The energy giant has acquired a 40 per cent interest in two shale gas exploration licences in the UK which are in the Gainsborough Trough, an area of 240 km2 in England’s East Midlands.
Total has not revealed the level of investment, but it is believed to be around $45m.
Patrice de Viviès, Total’s senior vice-president for Northern Europe, said the acquisition of the licence stakes was “an important milestone for Total E&P UK and opens a new chapter for the subsidiary in a promising onshore play”.
On completion of the transaction, Total’s partners in the project will be Dart Energy Europe subsidiary GP Energy Limited (17.5%), Egdon Resources UK (14.5%), Island Gas (14.5%) and eCorp Oil & Gas UK (13.5%).
Island Gas (IGas) will be the operator of the initial exploration programme, with Total subsequently taking over operations as the project moves towards development.

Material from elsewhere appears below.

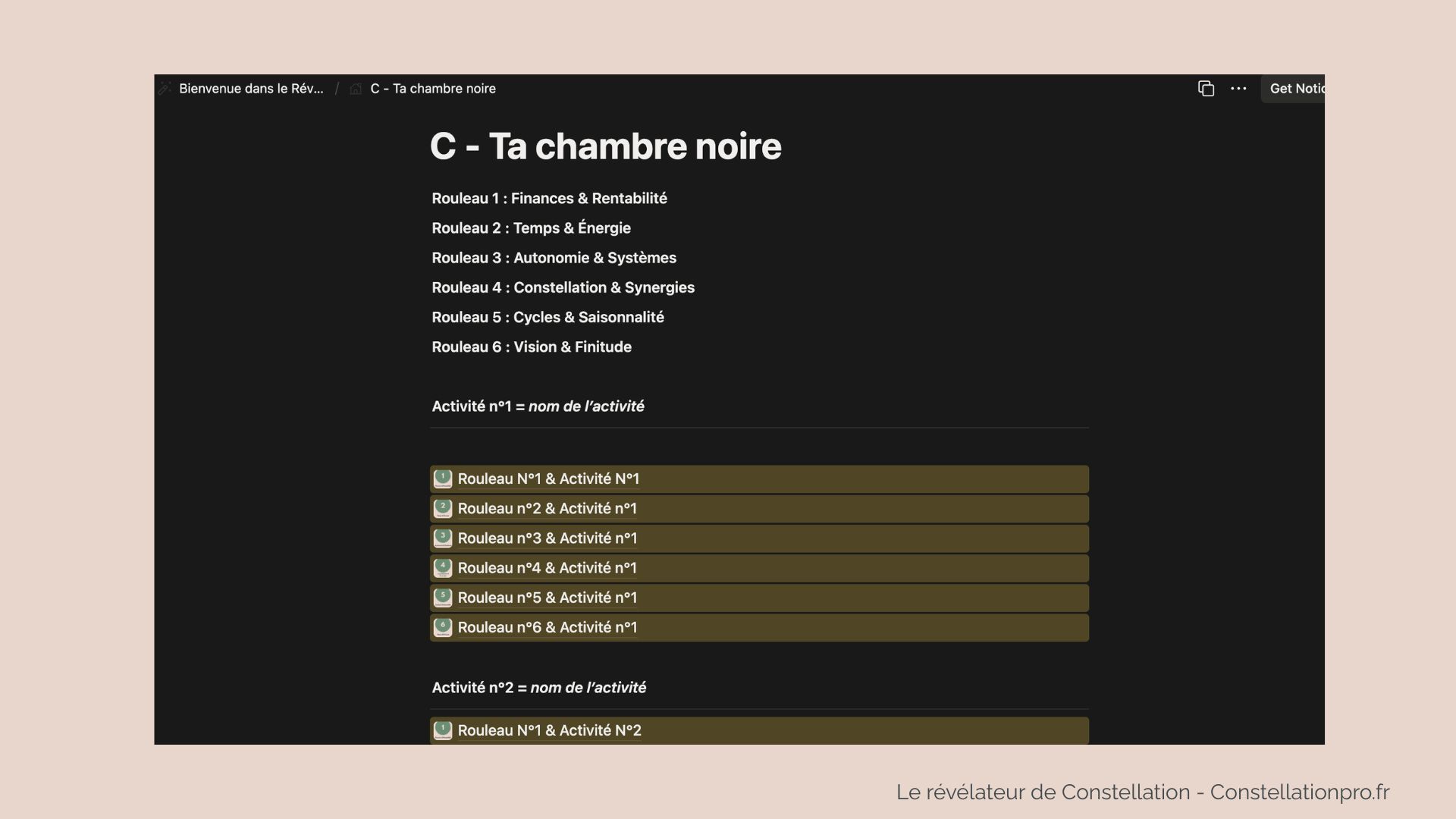Click number 3 icon of Rouleau n°3 page
The image size is (1456, 819).
(x=443, y=538)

Total E&P UK is already active in the UK and it says that the new shale deals will see it become the largest oil and gas producer in the country by 2015. Its current developments include the West Franklin Phase II and Laggan-Tormore projects, both of which are scheduled to start up in 2014.
In a sweetener to allow shale gas exploration drilling, the government today revealed that local councils will be able to keep 100 per cent of all business rates collected from shale gas sites – currently the figure is 50 per cent.
Figures from the Department from Energy and Climate Change say that this could be worth up to £1.7m a year for a typical site.
The move has been welcomed by the Confederation of British Industry. Nicola Walker, the CBI’s director for business environment, said: “This announcement is important for councils that want to make the most of shale gas investment and ensure the benefits are felt at a local level. Shale gas has a vital role to play in diversifying our energy mix and the government is right to make investment more attractive.
“Shale gas exploration will help keep the lights on while bringing much-needed jobs to local communities, but it will not be the silver bullet that solves all our energy needs.”